Short problem -> Pick out every line of the material below that contains the word "accomplish", and copy each one.

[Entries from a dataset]

====

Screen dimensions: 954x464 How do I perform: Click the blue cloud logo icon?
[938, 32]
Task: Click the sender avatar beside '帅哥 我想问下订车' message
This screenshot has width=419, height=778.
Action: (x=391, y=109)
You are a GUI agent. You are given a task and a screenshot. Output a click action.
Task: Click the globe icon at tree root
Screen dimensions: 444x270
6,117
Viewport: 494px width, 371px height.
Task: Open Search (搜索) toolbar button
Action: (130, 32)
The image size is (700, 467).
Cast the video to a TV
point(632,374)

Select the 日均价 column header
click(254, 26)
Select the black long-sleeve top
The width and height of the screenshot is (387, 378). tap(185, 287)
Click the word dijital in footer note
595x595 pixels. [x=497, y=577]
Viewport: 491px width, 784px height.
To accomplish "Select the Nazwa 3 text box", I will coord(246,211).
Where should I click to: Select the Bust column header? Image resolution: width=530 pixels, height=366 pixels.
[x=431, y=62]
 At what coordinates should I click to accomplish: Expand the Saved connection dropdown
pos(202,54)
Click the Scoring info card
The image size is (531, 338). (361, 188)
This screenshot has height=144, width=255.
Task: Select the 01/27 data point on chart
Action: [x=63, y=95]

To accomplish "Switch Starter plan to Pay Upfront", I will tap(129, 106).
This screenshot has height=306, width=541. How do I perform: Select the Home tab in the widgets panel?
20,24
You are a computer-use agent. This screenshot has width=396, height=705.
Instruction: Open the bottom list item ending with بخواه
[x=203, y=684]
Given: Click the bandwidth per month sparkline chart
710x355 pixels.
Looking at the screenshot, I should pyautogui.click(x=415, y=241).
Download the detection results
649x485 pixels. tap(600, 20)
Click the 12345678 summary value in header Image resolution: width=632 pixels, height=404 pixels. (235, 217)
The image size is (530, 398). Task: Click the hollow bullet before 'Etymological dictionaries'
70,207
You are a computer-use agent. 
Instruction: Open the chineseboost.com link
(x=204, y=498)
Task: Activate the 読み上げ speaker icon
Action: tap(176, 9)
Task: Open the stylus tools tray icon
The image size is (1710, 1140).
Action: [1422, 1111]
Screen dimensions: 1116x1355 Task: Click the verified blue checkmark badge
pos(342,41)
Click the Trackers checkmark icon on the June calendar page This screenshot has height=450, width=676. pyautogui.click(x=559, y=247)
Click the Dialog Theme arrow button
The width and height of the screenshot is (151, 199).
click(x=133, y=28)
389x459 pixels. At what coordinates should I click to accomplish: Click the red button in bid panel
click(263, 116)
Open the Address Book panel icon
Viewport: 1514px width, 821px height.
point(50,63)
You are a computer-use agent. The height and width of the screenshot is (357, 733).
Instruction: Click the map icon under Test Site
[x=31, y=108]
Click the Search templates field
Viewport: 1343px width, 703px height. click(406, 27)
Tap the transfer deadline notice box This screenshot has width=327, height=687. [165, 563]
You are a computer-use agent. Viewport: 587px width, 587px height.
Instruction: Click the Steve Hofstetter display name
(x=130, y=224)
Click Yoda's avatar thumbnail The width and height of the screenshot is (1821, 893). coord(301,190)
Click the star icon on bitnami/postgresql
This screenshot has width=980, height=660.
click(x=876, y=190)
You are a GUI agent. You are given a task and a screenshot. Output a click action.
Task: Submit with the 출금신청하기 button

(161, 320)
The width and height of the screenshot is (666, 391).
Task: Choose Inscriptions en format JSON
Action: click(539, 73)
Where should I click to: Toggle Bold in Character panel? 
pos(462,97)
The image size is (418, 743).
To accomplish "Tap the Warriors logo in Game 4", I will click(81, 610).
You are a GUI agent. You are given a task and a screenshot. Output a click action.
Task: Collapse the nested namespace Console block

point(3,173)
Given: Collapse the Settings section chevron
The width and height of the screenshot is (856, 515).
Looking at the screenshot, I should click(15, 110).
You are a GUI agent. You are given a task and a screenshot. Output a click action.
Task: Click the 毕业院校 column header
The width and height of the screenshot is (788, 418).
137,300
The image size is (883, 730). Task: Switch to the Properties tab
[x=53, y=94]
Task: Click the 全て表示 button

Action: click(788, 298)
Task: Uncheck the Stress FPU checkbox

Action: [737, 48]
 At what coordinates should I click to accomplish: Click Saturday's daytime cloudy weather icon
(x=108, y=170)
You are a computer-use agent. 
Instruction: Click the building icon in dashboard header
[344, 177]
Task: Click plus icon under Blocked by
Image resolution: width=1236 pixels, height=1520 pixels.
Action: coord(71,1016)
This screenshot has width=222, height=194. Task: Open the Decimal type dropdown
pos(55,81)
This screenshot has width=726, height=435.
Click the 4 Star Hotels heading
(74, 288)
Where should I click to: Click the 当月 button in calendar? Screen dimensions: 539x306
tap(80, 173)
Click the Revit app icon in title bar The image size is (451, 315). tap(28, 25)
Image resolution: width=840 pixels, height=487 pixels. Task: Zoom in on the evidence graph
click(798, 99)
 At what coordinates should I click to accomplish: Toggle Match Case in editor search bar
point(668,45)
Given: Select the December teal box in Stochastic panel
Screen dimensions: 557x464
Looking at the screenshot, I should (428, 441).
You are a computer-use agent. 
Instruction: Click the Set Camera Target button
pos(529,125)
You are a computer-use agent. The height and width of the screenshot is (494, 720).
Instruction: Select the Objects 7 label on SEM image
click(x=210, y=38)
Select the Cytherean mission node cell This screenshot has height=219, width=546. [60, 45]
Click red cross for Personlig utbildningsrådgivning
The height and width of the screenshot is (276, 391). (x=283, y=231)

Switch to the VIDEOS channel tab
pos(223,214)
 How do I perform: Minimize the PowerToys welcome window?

====

Task response ->
To accomplish "Select the Nazwa 3 text box", I will coord(246,211).
 At what coordinates should I click to accomplish: Expand the Saved connection dropdown
To accomplish "Switch Starter plan to Pay Upfront", I will tap(129, 106).
389x459 pixels. At what coordinates should I click to accomplish: Click the red button in bid panel
To accomplish "Tap the Warriors logo in Game 4", I will click(81, 610).
 At what coordinates should I click to accomplish: Click Saturday's daytime cloudy weather icon
 At what coordinates should I click to accomplish: Toggle Match Case in editor search bar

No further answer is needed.